Among the entries below, extract exactly the lines that run from the one with "Drones (23, 303)" through the one with "Amazon Alexa (28, 73)", both ends included.

---------- Provided records

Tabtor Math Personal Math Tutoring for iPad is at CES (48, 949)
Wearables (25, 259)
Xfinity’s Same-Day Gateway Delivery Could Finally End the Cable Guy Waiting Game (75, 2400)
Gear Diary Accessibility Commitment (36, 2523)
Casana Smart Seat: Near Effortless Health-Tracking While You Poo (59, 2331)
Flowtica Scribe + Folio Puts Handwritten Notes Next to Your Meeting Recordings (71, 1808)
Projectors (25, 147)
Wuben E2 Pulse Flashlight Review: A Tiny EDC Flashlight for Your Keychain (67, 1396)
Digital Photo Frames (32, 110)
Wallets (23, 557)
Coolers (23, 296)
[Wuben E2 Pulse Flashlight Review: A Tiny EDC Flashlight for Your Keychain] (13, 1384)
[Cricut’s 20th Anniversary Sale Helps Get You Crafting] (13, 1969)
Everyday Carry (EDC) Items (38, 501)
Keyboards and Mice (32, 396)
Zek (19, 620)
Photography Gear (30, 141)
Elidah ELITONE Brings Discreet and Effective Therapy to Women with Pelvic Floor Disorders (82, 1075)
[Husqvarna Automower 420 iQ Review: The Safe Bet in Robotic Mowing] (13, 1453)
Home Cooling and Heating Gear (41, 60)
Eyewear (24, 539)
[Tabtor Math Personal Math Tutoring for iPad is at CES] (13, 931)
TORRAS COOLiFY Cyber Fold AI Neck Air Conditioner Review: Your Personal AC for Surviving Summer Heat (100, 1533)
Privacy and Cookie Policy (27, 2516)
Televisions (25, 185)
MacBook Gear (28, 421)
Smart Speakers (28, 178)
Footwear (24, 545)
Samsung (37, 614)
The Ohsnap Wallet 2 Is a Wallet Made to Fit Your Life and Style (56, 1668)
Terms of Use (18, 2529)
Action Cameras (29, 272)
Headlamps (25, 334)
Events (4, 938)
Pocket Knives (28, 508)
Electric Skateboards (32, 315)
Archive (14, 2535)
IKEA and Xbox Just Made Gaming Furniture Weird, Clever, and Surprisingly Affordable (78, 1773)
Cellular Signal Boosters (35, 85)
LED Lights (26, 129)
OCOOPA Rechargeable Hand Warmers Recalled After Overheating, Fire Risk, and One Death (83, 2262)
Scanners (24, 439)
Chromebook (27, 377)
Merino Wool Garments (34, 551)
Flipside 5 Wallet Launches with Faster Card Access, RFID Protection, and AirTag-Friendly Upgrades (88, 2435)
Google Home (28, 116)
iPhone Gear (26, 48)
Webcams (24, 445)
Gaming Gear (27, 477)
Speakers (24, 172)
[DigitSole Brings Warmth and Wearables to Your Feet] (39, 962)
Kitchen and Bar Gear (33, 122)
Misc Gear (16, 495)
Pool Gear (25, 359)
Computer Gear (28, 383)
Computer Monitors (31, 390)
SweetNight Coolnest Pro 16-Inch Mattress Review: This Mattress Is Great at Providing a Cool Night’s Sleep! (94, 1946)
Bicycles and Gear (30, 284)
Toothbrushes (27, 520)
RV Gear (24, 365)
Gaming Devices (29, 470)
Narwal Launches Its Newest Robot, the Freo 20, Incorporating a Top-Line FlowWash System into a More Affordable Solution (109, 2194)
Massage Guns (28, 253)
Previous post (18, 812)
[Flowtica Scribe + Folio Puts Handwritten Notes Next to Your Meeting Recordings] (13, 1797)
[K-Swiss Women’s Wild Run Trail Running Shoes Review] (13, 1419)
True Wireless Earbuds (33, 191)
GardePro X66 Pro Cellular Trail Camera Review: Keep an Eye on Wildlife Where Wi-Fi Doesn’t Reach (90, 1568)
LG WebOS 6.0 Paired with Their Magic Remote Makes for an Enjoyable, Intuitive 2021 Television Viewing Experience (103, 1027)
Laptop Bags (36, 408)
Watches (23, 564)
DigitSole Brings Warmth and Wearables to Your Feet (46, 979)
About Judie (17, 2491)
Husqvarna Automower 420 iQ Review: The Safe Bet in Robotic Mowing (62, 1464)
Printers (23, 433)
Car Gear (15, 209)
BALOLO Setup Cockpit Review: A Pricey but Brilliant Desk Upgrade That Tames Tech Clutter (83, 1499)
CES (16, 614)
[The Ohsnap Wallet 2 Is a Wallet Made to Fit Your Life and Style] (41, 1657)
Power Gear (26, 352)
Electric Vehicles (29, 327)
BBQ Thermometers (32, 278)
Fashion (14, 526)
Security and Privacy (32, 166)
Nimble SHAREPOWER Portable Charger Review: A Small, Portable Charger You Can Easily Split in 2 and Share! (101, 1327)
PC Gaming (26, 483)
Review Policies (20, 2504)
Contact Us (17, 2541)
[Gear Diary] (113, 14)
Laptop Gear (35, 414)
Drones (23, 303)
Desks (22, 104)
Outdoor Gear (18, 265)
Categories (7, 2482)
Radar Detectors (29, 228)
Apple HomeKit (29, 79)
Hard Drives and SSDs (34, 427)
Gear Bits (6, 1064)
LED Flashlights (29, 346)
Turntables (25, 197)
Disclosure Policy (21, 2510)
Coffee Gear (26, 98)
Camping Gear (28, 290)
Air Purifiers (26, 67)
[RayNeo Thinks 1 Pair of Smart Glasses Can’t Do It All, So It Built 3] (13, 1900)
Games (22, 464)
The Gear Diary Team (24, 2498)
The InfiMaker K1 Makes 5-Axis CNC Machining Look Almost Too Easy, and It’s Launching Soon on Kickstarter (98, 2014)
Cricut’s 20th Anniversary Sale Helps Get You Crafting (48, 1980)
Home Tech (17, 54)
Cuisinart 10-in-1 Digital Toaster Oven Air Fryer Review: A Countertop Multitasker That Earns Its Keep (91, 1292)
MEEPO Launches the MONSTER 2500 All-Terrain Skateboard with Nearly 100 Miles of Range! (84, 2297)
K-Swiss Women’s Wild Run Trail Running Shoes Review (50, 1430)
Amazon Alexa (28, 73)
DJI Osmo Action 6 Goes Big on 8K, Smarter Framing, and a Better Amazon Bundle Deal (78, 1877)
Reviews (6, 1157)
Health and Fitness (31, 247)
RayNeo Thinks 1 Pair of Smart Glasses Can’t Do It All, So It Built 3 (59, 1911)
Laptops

--------------------

Expected answer —
Drones (23, 303)
Desks (22, 104)
Outdoor Gear (18, 265)
Categories (7, 2482)
Radar Detectors (29, 228)
Apple HomeKit (29, 79)
Hard Drives and SSDs (34, 427)
Gear Bits (6, 1064)
LED Flashlights (29, 346)
Turntables (25, 197)
Disclosure Policy (21, 2510)
Coffee Gear (26, 98)
Camping Gear (28, 290)
Air Purifiers (26, 67)
[RayNeo Thinks 1 Pair of Smart Glasses Can’t Do It All, So It Built 3] (13, 1900)
Games (22, 464)
The Gear Diary Team (24, 2498)
The InfiMaker K1 Makes 5-Axis CNC Machining Look Almost Too Easy, and It’s Launching Soon on Kickstarter (98, 2014)
Cricut’s 20th Anniversary Sale Helps Get You Crafting (48, 1980)
Home Tech (17, 54)
Cuisinart 10-in-1 Digital Toaster Oven Air Fryer Review: A Countertop Multitasker That Earns Its Keep (91, 1292)
MEEPO Launches the MONSTER 2500 All-Terrain Skateboard with Nearly 100 Miles of Range! (84, 2297)
K-Swiss Women’s Wild Run Trail Running Shoes Review (50, 1430)
Amazon Alexa (28, 73)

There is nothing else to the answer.